Analisis laporan keuangan yang menggunakan baseline disebut analisis horizontal. Ini membandingkan informasi keuangan historis perusahaan selama sejumlah periode pelaporan yang mungkin bulanan, triwulan, atau tahunan. Periode pertama dalam analisis horizontal dilambangkan sebagai periode baseline.
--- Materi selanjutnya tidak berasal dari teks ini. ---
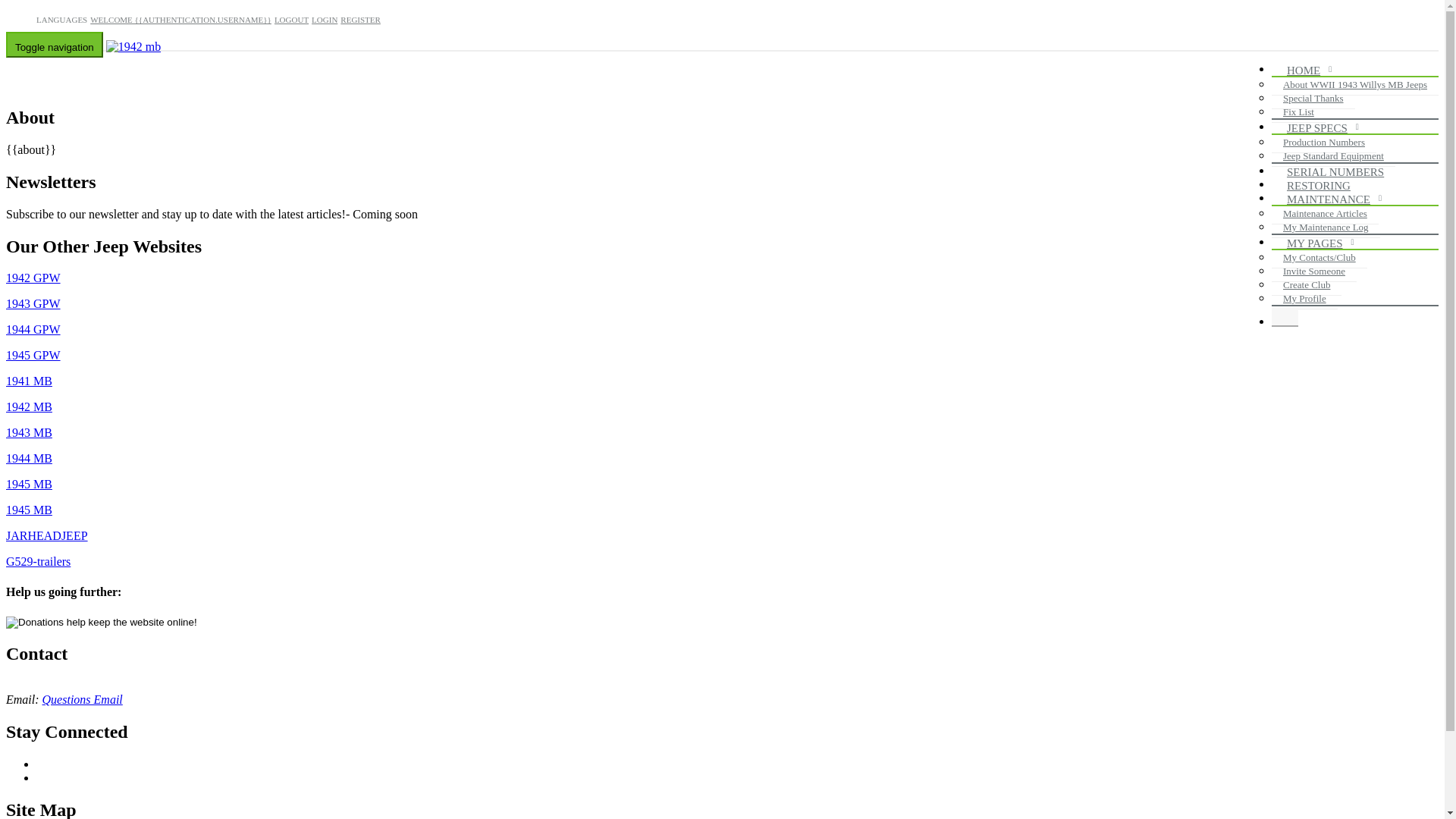  What do you see at coordinates (1298, 111) in the screenshot?
I see `'Fix List'` at bounding box center [1298, 111].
Semua periode berikutnya kemudian diukur sebagai persentase dari baseline. Jadi, periode yang memiliki pendapatan yang sama seperti baseline akan memiliki pendapatan 100%.

Baseline dalam Penganggaran

Penganggaran proyek bekerja dari apa yang dikenal sebagai biaya dasar. Baseline merupakan biaya anggaran yang disetujui untuk proyek, biasanya dirinci menurut kategori biaya dan periode waktu biaya.

Jika sebuah perusahaan membuka gudang baru, misalnya, dan baseline biaya telah ditetapkan sebesar Rp 100.000.000 per bulan setiap bulan selama 10 bulan, biaya bulanan apa pun yang melebihi Rp 100.000.000 adalah tanda bahaya bagi analis anggaran. Namun, biaya proyek pasti berfluktuasi dari angka dasar karena pengeluaran yang tidak diketahui dan tidak terduga atau bahkan, dalam beberapa kasus, penghematan direalisasikan. Biaya baseline dapat diperbarui untuk mencerminkan biaya proyek yang sebenarnya.